Transformar essa escuta em ações concretas implica revisar processos, redimensionar o que se entende por sucesso clínico e redesenhar modelos assistenciais com foco na individualização.
Confiança: o cimento dos modelos baseados em valor
A transição para o VBHC depende da construção de confiança entre os atores do sistema, sustentada por quatro pilares:
- Definição conjunta de metas e indicadores, promovendo alinhamento e corresponsabilidade;
- Modelos de ganho compartilhado, que incentivem o foco nos desfechos;
- Relações colaborativas entre operadoras e prestadores, substituindo o viés fiscalizatório por práticas como revisão conjunta de casos;
- Cultura de experimentação, com pilotos e ciclos curtos de melhoria.
“Sem espaço para testar e ajustar, corremos o risco de paralisar diante da complexidade da mudança”, afirma Nogi.
Qualidade percebida: o primeiro passo do Triple Aim
Entre os três objetivos do Triple Aim — melhorar o cuidado individual, a saúde populacional e reduzir custos —, Nogi defende que o primeiro deve ser prioridade na odontologia suplementar.
Só a entrega de cuidado percebido como valioso pelo paciente cria engajamento e estabelece a base para metas populacionais e ganhos de eficiência. Ignorar essa etapa compromete a sustentabilidade de qualquer transformação.
Personalização em escala: o futuro possível
Historicamente, a padronização guiou os modelos de cuidado na odontologia suplementar. Com o avanço da tecnologia, torna-se possível personalizar — em escala — o cuidado, a partir de perfis clínicos específicos e interações com outras condições de saúde.
“Pacientes com diferentes graus de periodontite podem ter planos de cuidado distintos, com metas específicas e conexões com doenças sistêmicas, como diabetes”, exemplifica Nogi.

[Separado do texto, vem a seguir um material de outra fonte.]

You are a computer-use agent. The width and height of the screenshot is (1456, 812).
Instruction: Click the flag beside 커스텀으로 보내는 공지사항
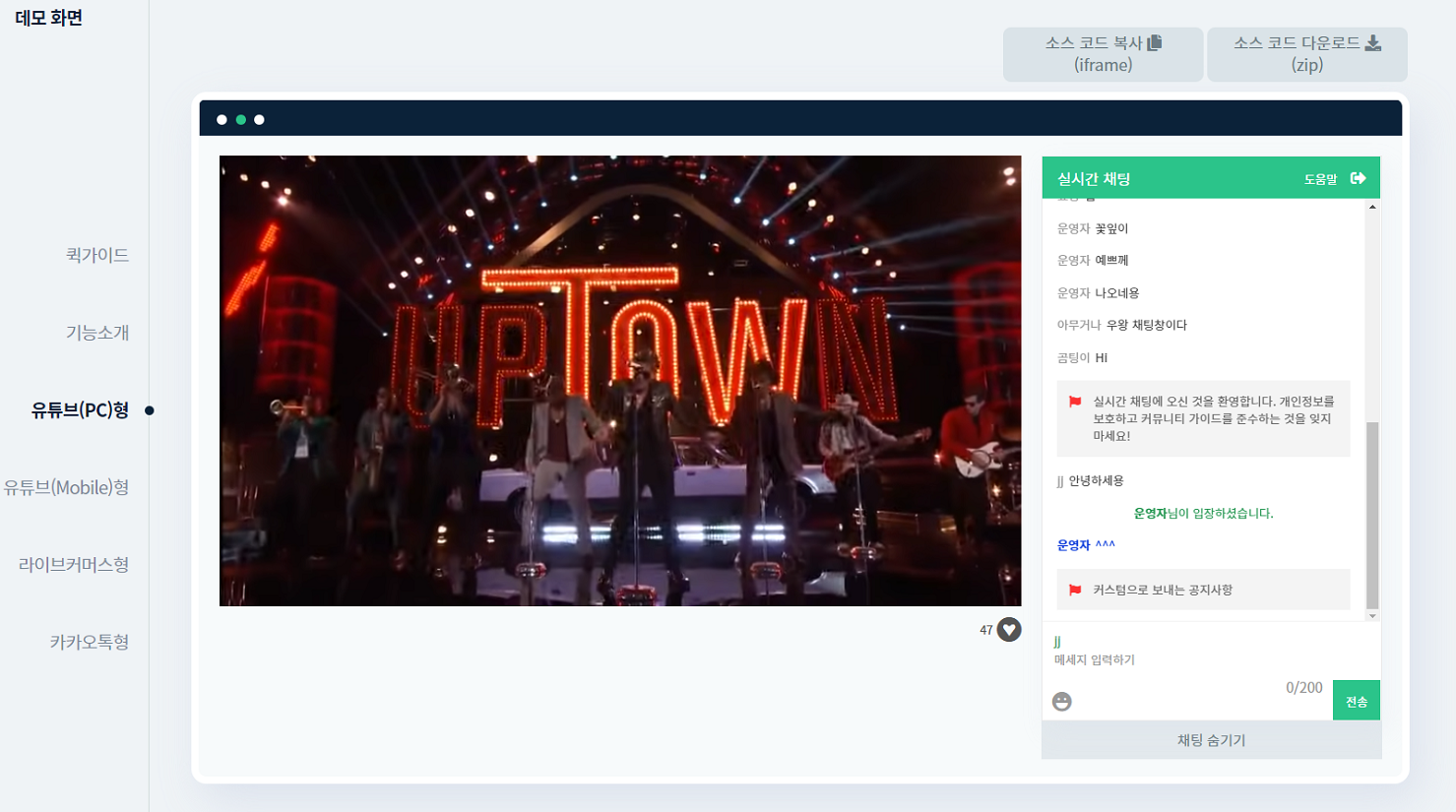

Essa diferenciação deve refletir também na remuneração: “o ideal é que a complexidade e os resultados orientem o pagamento.”
Mais do que repetir protocolos, o desafio será criar fluxos assistenciais dinâmicos e responsivos, que conciliem integridade clínica e individualização.
Educar o paciente é parte da transformação
Muitos pacientes ainda associam valor a acesso rápido e cobertura ampla. Para que o modelo de valor avance, será preciso educar o público sobre o que realmente significa cuidado de qualidade: menos procedimentos desnecessários, mais prevenção, melhores desfechos e bem-estar no longo prazo.
Esse processo exige uma comunicação clara, contínua e ancorada em exemplos práticos. O paciente precisa ser parceiro ativo — não apenas receptor de serviços.
Valor exige cultura, colaboração e governança
O maior obstáculo à disseminação do VBHC é cultural. “Ainda há receio de romper com modelos antigos, mesmo com tecnologias e frameworks já disponíveis”, afirma Nogi.
Romper essa inércia exige uma agenda coletiva com participação de operadoras, prestadores, entidades de classe e órgãos reguladores, como a ANS.
Além disso, é preciso evitar o erro de tratar o VBHC apenas como um novo modelo de pagamento. Trata-se de uma transformação sistêmica, que atravessa a organização do cuidado, o papel do paciente e a governança dos sistemas.
“Valor não é custo. É o que de fato importa para o paciente”, conclui.